RECORD EXCERPTS:
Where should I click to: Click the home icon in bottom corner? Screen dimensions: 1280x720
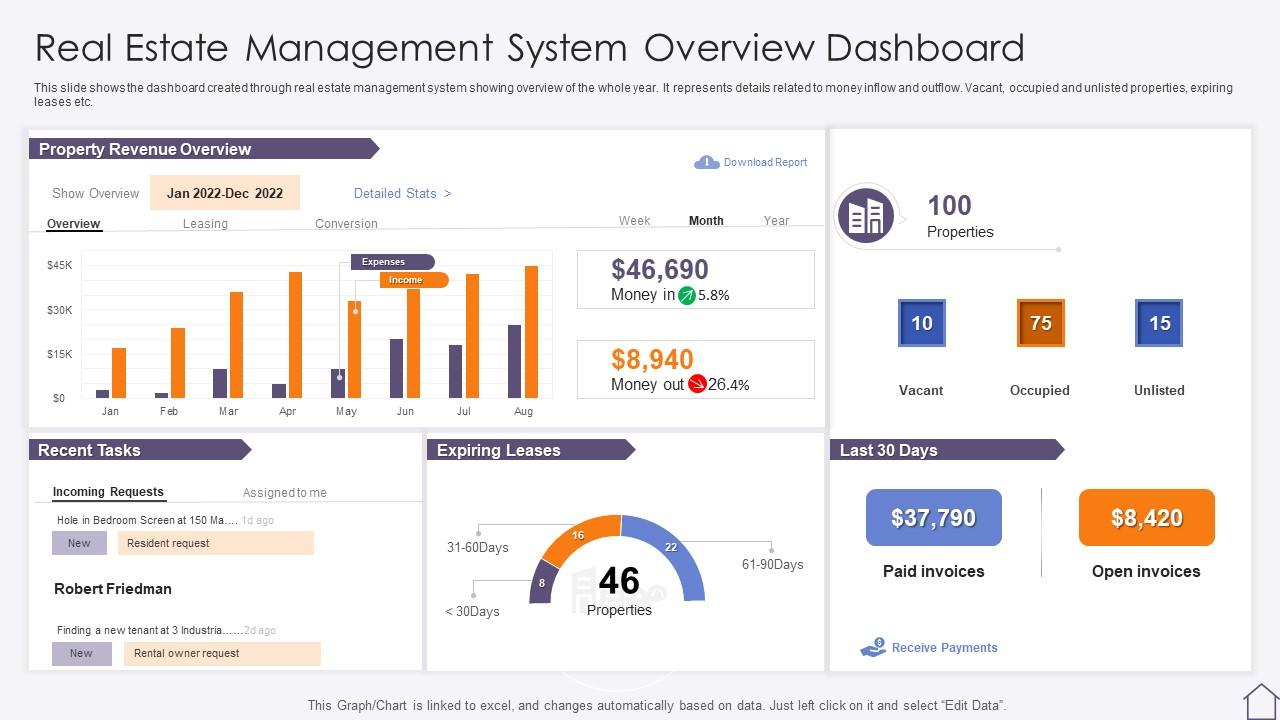[x=1260, y=700]
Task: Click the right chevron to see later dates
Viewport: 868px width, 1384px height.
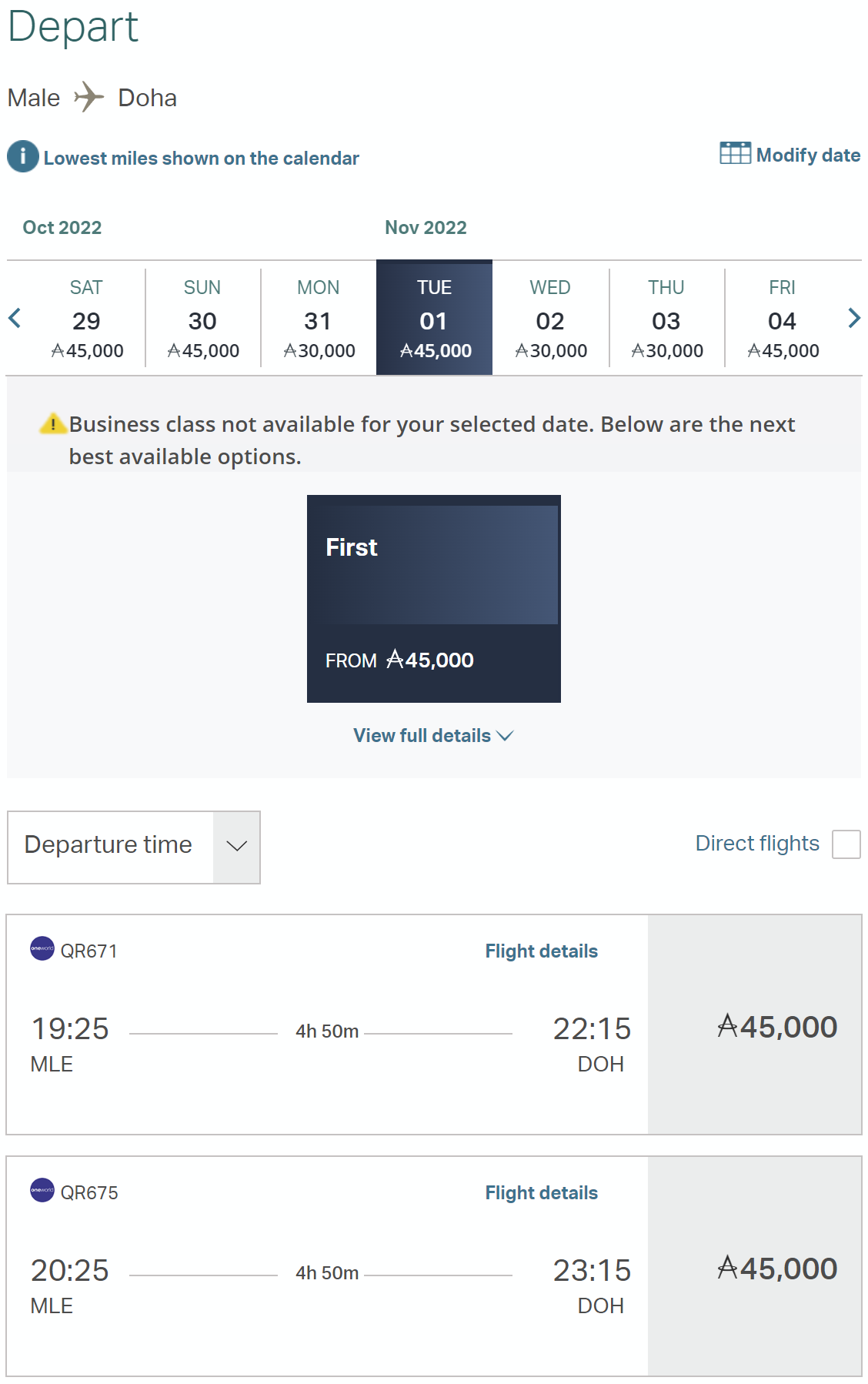Action: click(x=853, y=318)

ASSIGNMENT:
After removing the pictures, repeat the remaining records exactly.

RESULT FOR THIS TASK:
Where should I click to: Click the home icon in bottom corner? Screen dimensions: 1280x720
[x=1260, y=700]
Task: Click the right chevron to see later dates
Viewport: 868px width, 1384px height.
Action: click(x=853, y=318)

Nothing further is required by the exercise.